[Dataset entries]
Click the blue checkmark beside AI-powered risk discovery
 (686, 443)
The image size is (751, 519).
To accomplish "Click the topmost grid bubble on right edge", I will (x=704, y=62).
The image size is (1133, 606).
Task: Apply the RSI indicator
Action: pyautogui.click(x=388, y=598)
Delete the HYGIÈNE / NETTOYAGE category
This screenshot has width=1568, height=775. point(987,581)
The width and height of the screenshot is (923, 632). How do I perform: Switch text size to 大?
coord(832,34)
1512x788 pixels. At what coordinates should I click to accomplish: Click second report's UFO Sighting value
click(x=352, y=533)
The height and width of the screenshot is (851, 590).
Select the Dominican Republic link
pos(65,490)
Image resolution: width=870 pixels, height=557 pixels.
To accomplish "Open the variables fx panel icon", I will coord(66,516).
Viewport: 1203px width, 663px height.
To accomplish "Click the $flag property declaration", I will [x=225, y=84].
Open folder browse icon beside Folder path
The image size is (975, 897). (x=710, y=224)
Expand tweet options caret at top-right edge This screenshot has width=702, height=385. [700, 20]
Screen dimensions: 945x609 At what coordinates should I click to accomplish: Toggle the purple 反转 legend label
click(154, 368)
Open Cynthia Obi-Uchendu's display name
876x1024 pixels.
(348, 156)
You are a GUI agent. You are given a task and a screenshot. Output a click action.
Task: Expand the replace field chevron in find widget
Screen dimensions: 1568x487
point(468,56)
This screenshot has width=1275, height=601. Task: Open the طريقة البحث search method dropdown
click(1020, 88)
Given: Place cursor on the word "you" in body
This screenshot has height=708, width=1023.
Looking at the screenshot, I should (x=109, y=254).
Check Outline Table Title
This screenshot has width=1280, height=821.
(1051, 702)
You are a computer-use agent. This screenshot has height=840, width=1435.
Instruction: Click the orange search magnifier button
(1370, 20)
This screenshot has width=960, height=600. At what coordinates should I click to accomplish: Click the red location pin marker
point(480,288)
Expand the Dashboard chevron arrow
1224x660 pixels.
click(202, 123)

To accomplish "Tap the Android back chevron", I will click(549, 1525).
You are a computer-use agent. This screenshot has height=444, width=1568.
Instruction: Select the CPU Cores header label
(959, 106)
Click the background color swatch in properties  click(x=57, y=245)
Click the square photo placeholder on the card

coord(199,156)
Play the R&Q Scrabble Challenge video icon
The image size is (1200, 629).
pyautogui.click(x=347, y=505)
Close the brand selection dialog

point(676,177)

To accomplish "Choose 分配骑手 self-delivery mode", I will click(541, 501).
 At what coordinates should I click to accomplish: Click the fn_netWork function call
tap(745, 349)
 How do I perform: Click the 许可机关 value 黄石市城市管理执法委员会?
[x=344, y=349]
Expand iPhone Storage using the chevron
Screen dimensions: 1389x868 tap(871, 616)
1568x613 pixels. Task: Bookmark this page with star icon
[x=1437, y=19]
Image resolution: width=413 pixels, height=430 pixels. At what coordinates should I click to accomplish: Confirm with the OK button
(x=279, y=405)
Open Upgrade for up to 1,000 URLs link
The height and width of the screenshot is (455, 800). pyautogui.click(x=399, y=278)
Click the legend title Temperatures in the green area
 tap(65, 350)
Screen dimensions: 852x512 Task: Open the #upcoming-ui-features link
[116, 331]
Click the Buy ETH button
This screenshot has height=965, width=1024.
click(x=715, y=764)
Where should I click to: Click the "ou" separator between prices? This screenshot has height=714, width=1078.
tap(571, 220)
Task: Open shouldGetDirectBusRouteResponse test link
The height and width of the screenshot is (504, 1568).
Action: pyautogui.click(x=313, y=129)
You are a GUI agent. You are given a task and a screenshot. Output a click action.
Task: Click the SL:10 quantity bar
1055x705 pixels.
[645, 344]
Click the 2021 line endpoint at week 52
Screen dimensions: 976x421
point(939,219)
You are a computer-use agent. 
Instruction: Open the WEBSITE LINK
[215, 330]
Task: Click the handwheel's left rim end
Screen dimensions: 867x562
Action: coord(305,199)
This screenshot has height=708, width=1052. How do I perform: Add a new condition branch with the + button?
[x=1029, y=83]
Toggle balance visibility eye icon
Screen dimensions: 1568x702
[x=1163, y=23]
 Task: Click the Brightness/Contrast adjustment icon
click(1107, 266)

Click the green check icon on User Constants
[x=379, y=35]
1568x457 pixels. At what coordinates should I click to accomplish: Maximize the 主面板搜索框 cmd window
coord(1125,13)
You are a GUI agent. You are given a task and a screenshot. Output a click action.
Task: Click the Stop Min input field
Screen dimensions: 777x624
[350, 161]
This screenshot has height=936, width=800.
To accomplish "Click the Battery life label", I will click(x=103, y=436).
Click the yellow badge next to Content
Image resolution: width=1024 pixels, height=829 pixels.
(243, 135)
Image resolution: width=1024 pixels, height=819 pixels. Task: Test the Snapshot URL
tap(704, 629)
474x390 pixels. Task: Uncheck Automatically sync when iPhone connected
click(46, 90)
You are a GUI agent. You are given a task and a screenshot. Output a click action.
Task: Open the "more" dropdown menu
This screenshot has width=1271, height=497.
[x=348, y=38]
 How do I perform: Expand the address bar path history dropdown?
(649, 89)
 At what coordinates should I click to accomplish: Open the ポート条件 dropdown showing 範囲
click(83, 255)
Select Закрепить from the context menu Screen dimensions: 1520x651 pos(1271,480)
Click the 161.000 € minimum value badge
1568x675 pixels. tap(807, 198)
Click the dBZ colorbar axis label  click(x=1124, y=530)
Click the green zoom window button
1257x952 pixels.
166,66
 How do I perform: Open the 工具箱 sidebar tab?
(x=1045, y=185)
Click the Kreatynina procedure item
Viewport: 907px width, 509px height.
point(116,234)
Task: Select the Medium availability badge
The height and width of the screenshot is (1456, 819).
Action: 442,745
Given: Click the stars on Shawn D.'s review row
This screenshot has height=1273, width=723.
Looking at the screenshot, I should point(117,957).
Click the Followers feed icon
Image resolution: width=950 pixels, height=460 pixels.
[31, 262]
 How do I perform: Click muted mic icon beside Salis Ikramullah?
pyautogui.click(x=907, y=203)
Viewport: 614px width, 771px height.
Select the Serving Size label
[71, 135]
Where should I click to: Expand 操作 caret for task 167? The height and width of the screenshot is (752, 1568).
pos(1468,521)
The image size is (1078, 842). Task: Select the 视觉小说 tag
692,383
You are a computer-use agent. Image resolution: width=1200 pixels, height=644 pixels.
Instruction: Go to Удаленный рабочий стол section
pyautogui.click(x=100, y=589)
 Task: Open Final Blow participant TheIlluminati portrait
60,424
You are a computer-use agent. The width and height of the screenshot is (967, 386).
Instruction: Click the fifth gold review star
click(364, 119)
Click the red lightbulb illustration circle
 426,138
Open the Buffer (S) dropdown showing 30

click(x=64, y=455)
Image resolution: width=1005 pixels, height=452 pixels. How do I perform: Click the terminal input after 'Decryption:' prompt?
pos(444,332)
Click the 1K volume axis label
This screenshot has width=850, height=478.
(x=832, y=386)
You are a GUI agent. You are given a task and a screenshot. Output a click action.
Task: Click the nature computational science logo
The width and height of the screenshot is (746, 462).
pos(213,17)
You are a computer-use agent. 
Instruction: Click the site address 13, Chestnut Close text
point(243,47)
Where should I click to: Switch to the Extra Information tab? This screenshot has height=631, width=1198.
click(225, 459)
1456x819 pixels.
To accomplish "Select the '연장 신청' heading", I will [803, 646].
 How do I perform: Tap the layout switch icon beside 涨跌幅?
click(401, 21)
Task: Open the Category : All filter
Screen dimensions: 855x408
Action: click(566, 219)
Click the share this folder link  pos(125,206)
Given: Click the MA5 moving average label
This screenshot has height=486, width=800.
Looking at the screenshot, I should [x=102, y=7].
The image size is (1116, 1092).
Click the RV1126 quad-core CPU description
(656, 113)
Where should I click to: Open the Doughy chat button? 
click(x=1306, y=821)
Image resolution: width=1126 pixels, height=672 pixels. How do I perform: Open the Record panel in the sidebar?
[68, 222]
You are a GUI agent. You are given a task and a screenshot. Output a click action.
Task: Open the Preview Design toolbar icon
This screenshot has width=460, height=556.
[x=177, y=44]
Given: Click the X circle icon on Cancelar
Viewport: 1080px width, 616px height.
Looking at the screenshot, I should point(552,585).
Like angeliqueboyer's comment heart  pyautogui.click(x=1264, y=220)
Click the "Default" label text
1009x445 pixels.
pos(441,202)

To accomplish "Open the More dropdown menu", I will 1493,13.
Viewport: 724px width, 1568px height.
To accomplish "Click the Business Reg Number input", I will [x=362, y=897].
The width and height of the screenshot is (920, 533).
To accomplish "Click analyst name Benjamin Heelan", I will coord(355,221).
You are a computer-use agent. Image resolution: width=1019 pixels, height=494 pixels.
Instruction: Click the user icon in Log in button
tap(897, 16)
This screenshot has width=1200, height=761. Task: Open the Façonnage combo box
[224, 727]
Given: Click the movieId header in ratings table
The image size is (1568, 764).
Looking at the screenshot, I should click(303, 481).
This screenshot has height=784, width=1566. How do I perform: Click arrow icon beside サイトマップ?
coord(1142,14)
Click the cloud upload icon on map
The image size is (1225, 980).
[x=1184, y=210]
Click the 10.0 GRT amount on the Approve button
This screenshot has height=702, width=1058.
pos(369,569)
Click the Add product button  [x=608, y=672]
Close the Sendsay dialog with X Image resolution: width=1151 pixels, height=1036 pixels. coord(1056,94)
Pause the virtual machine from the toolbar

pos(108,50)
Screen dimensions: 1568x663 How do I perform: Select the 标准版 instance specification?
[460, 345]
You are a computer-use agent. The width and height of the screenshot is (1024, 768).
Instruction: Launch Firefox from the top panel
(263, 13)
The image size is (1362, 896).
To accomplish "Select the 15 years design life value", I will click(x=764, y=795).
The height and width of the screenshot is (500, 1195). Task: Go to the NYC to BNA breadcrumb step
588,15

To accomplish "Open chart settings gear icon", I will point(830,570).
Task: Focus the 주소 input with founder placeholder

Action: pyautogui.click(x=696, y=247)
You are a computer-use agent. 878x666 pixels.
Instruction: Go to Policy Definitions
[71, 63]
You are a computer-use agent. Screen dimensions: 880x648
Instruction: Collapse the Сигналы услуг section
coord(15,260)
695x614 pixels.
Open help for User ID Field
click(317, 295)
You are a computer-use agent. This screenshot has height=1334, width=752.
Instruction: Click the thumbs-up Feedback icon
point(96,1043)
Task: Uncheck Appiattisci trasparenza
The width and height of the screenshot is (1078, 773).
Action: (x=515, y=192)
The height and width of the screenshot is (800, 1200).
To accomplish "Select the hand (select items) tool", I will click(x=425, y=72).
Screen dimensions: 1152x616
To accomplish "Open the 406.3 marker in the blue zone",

WORK ORDER:
Say how many lines of the data hold the string "name", with no other words in your reply.

RESPONSE TO THE TASK:
2